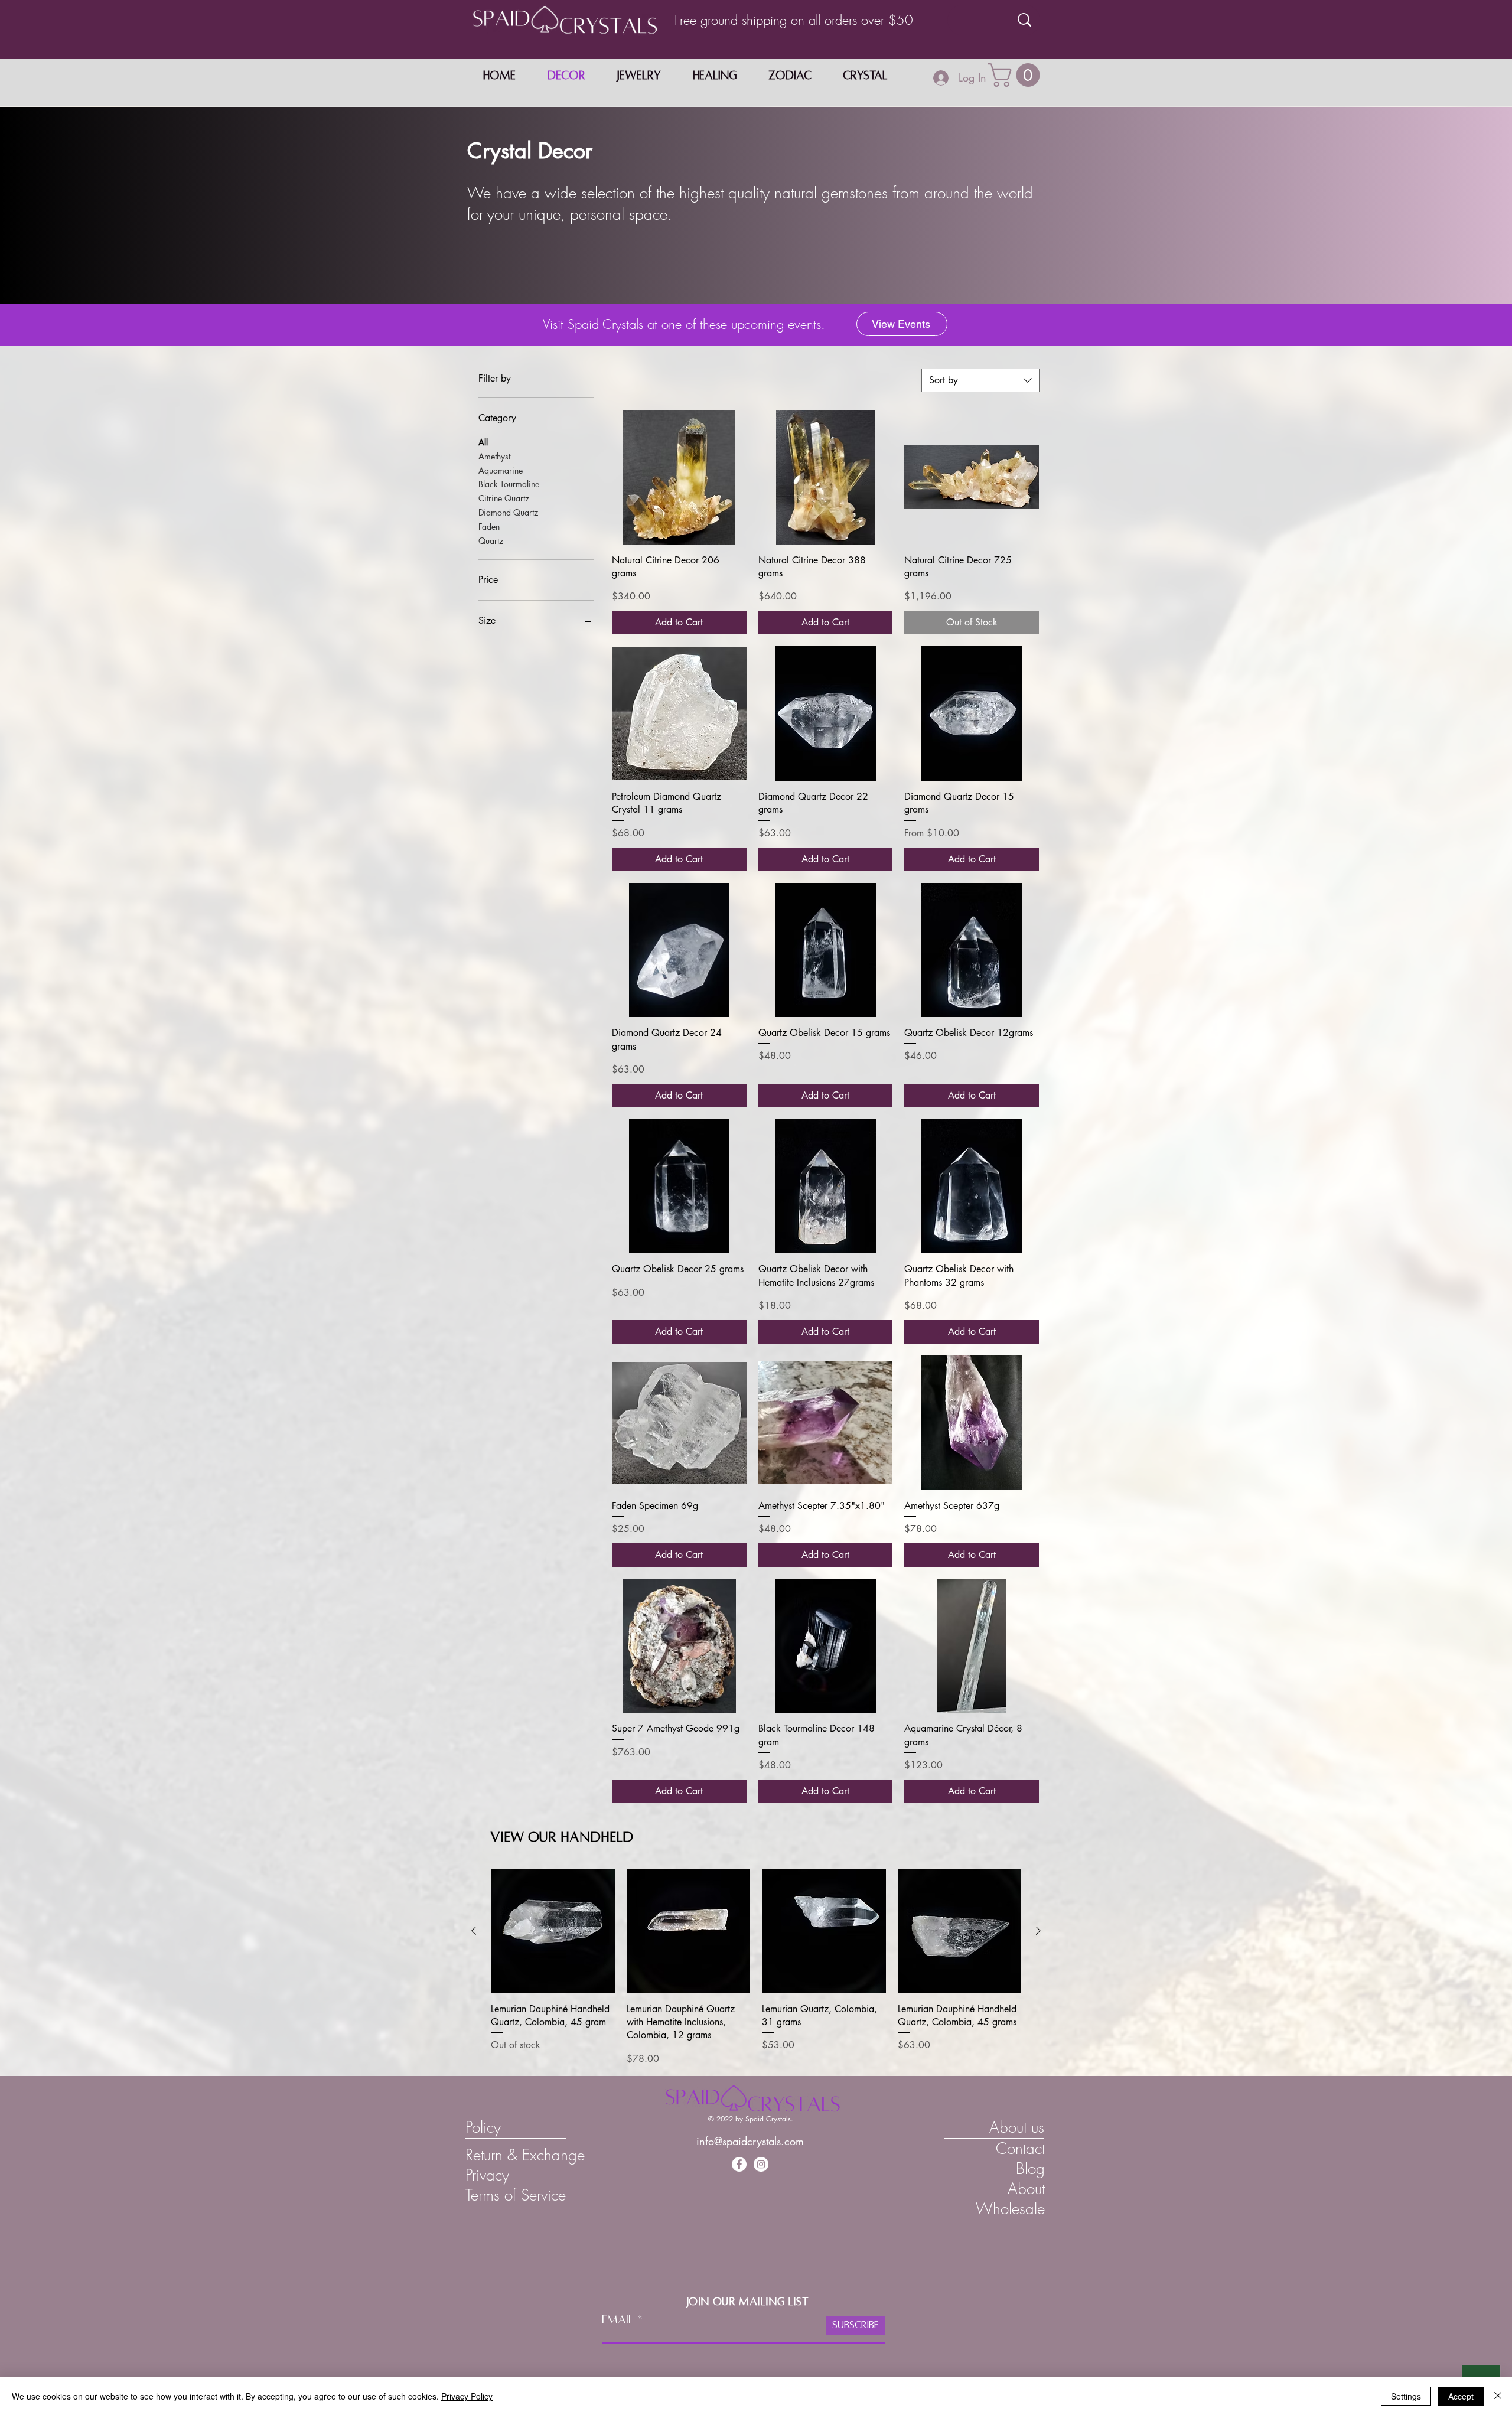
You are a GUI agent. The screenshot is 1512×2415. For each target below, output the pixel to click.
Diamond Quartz (508, 512)
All (483, 442)
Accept (1461, 2396)
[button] (1016, 75)
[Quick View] (679, 477)
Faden (489, 526)
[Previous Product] (474, 1931)
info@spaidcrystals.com (750, 2141)
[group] (756, 1968)
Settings (1406, 2396)
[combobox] (980, 380)
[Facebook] (739, 2164)
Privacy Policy (467, 2396)
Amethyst (494, 456)
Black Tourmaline (508, 484)
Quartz (490, 540)
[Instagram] (761, 2164)
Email (618, 2319)
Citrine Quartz (503, 498)
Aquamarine (500, 470)
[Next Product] (1038, 1931)
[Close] (1498, 2396)
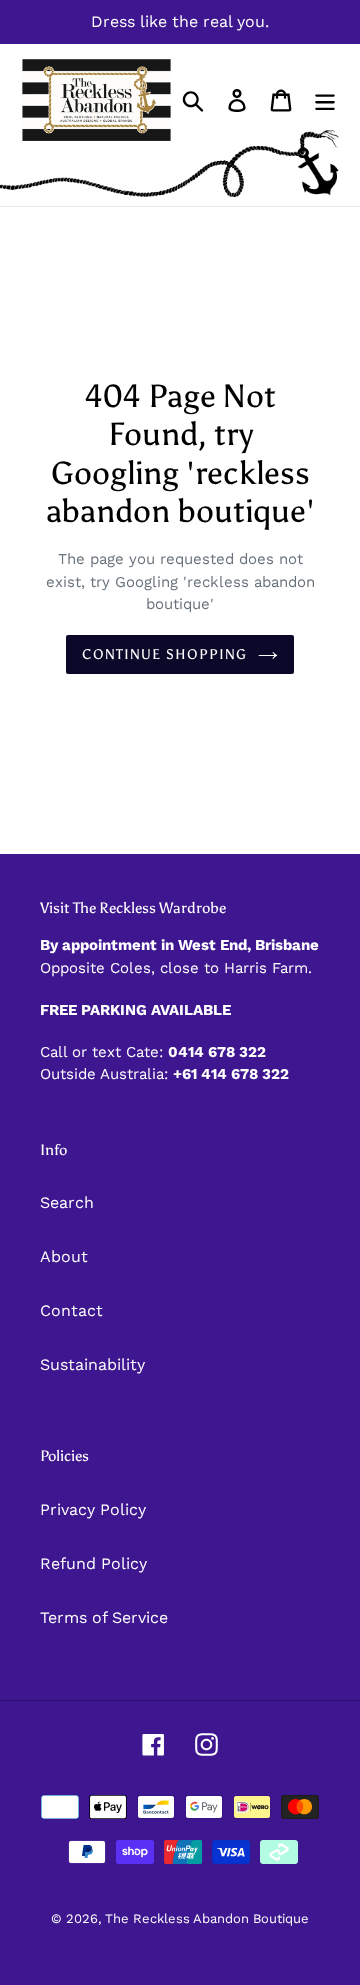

___

TASK INSTRUCTIONS » What you need to retype is every line from the one that has "Settings (1406, 2396)" through the last line of the listing, both included, with the pictures left out.

TASK RESULT »
Settings (1406, 2396)
[combobox] (980, 380)
[Facebook] (739, 2164)
Privacy Policy (467, 2396)
Amethyst (494, 456)
Black Tourmaline (508, 484)
Quartz (490, 540)
[Instagram] (761, 2164)
Email (618, 2319)
Citrine Quartz (503, 498)
Aquamarine (500, 470)
[Next Product] (1038, 1931)
[Close] (1498, 2396)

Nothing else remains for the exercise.